God is working through the loyalty and faith of this impressive young woman. Her character clearly impresses Boaz. Although she is a Moabite, who under God’s law, the Israelites were supposed to have no contact (Deut. 23:4-5), Boaz shows kindness to her. And she, aware of her own vulnerability replies, “Why have I found such favor in your eyes that you notice me—a foreigner?”
To which Boaz replies, “I’ve been told all about what you have done for your mother-in-law since the death of your husband—how you left your father and mother and your homeland and came to live with a people you did not know before. 12 May the Lord repay you for what you have done. May you be richly rewarded by the Lord, the God of Israel, under whose wings you have come to take refuge.”
Hold on to that thought about the wings – it comes up again later.
So let’s talk about Boaz – One of the other striking things is, that here is a man whose faith is also a whole soul-mind-body committment to God. In a time when most people were doing their own thing apart form God, Boaz is an embodyment of Faith in action.
Did you notice in verse 4 how he communicates with his workers. The LORD bless you. He then follows God’s law in treatment of the widow, the poor and the foreigner. (Deut 29:19) He provided food drink and protection, not just for this day but long term. The barley harvest was just beginning but he tells her to stay with his workers right through to the wheat harvest – a period of at least 7 weeks.
We see the same godly character come out sometime later on the threshing floor. Peter referred to this last week.
It is really the climax of the story. Here Naomi has hatched up a plan to secure the future for herself and Ruth. It is an extremely risky plan. As I said earlier, Boaz was clearly impressed by this amazing woman but has Naomi interpreted the situation correctly?
Ruth creeps up after Boaz is asleep and lifts the garment that covered his feet and lies down there waiting and waiting. It’s completely dark and Boaz stirs and wakes to find a woman at his feet. He blurts out, “Who are you?” And she, primed and ready, pops the question, “I am your servant Ruth, spread the corner of your garment over me.”
You can feel the suspense – what will Boaz do. Though old enough to be her father he is probably Bethlehem’s most eligible bachelor. It’s the dead of night; there is clearly some Chemistry between them, she is under his cloak but he stops and doesn’t touch her. Why? - Because here is a godly man of faith.
Ruth’s request is very interesting. ‘Spread your garment’ only occurs in only one other place in the OT, in Ezekiel 16:8 where God says to Israel, “Later I passed by, and when I looked at you and saw that you were old enough for love, I spread the corner of my garment over you and covered your naked body. I gave you my solemn marriage vow and entered into a covenant with you, declares the Sovereign Lord, and you became mine.”
As I suggested Ruth’s actions are not to entrap Boaz in an illicit affair but a direct marriage proposal.
More than that it seems to read as if this has, in a subtle way, come in response to the earlier welcome by Boaz.

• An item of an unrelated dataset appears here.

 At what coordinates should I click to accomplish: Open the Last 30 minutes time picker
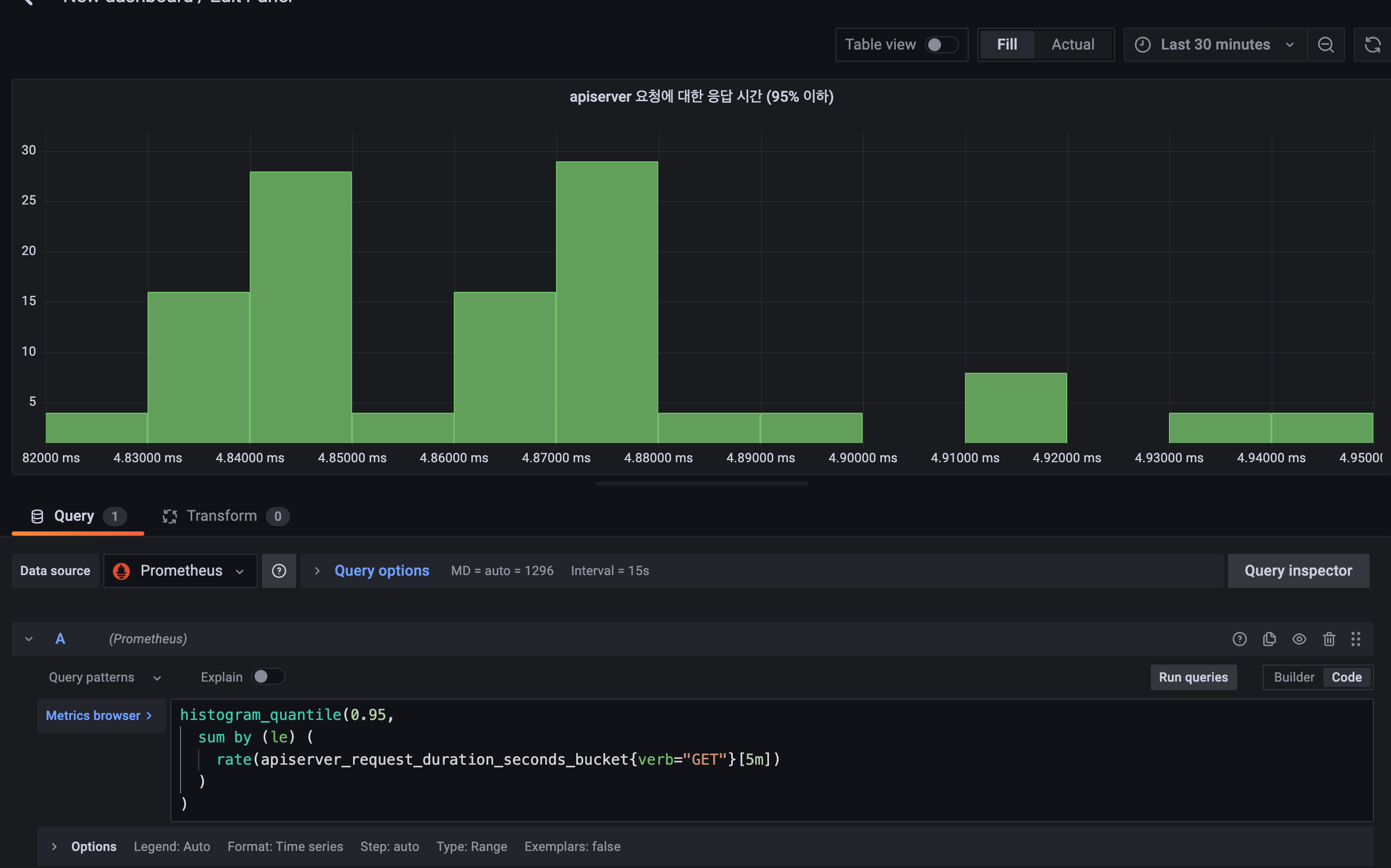tap(1215, 45)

The word for garment here is the same Hebrew word for wing. Remember the word’s of Boaz in Ch2:12 “May be richly rewarded by the Lord, under whose wings you have come to take refuge.”
Now she is making a specific request to come under his wing as the one who can and is willing to redeem her. Boaz is not obligated to provide the levirate marriage to Ruth because he is not Mahlon’s brother but Ruth is asking for this and also the redemption of Naomi’s land which is based on a separate law.
Boaz is understandably blown away by the proposal and replies “The Lord bless you, my daughter, this kindness is greater than that which you showed earlier: You have not run after the younger men, whether rich or poor. 11 And now, my daughter, don’t be afraid. I will do for you all you ask. All the people of my town know that you are a woman of noble character.”